What I think you are trying to achieve can be done with recursion:

def recursive(n, p=2, prev=[]):
    productList = []
    for k in range(10**(n-1),10**n):
        if p == 1:
            productList.append([k, k])
        else:
            for product in recursive(n, p=p-1):
                productList.append([k] + product[:-1] + [k*product[-1]])
    return productList

do you need all products to be unique, as this will give (2*4=8) also as (4*2=8)?

The batteries for this in SymPy are already included:

from sympy.utilities.iterables import subsets
from sympy.core.mul import prod
numbers = [1, 2, 3]  # or whatever factors you want
p = 2  # how many factors you want
for n in subsets(numbers, p, repetition=True):
    print(n + (prod(n),))

This outputs

(1, 1, 1)
(1, 2, 2)
(1, 3, 3)
(2, 2, 4)
(2, 3, 6)
(3, 3, 9)

This is different from cartes (or product) in that you won't get permutations of the factors, e.g. the latter would also give (2, 1, 2), a permutation of (1, 2, 2). You can read more about subsets using help(subsets) in SymPy and you can read the source if you want to.

The itertools.permutations method is perfect for what you are trying to achieve.

First generate a list of numbers/digits that can be used.

digits = list(range(10 ** (n - 1), 10 ** n))

Then multiply that list by p in order to get p copies of each number.

digits *= p

Finally, use itertools to generate a list of all the permutations (or combinations) possible with a length of p.

for values in itertools.permutations(digits, p):
    output.append([values, np.prod(values)])

The finished function is shown below:

import itertools
import numpy as np

def product(n, p=2):
    output = []

    # Generate a list containing every possible digit.
    digits = list(range(10 ** (n - 1), 10 ** n))
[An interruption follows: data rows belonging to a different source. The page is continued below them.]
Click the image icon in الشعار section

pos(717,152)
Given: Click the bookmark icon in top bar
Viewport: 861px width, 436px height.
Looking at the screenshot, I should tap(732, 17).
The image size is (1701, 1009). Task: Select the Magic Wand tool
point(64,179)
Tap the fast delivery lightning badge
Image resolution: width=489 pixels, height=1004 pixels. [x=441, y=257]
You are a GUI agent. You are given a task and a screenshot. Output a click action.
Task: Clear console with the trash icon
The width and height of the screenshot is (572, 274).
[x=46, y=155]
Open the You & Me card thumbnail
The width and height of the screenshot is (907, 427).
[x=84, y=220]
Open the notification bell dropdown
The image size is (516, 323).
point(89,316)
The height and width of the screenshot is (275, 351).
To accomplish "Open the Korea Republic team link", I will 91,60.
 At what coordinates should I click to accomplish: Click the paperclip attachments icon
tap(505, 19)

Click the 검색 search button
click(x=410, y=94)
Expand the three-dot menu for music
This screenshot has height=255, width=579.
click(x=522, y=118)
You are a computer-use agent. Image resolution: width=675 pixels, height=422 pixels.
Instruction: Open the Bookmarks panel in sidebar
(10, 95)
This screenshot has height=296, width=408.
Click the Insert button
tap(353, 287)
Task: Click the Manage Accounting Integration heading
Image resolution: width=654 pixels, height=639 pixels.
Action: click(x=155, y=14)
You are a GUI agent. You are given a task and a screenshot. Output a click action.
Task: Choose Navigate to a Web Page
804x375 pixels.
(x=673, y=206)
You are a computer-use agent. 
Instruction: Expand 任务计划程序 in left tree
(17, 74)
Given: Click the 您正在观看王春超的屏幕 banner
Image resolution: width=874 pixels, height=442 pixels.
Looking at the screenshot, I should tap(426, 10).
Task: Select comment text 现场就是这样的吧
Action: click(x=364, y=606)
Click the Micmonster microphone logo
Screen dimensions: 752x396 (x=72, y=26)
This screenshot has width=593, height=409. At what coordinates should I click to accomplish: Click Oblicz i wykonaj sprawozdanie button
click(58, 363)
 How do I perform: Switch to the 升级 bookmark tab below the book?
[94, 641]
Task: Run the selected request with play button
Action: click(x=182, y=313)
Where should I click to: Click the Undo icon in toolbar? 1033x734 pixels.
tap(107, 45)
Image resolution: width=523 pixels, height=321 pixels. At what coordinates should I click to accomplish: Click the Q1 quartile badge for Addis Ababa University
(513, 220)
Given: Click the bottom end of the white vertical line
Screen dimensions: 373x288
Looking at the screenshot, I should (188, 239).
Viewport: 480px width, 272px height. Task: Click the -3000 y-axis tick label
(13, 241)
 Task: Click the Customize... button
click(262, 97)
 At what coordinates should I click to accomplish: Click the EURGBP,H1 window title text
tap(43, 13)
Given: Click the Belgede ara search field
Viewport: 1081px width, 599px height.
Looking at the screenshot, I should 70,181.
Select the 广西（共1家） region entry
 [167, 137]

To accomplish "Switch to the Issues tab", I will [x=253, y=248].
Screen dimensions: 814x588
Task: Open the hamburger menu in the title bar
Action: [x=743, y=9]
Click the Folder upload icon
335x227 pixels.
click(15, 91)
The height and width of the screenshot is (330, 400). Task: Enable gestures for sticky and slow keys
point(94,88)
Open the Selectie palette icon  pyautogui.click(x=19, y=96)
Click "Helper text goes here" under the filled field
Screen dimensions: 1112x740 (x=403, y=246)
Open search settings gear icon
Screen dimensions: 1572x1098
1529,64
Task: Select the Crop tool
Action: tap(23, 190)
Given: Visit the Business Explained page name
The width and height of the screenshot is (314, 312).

    # Multiply the list by <p> so that we have <p> copies of each digit.
    digits *= p

    # Iterate over each possible permutation of the digits.
    for values in itertools.permutations(digits, p):
        output.append([values, np.prod(values)])

    return output

Alternatively, using numpy and sympy you can make the function much faster (albeit at the cost of having the output be an array rather than list).
Here is the code for a numpy + sympy implementation that is faster (citation needed).

import numpy as np
from sympy.utilities.iterables import multiset_permutations as perm

def product2(n, p=2):
    digits = np.arange(10 ** (n - 1), 10 ** n)
    digits = np.repeat(digits, p)

    permutations = list(perm(digits, size=p))
    output = np.zeros((len(permutations), n + 1))

    for i in range(len(permutations)):
        for j in range(n):
            output[i][j] = permutations[i][j]
        output[i][-1] = np.prod(permutations[i])

    return output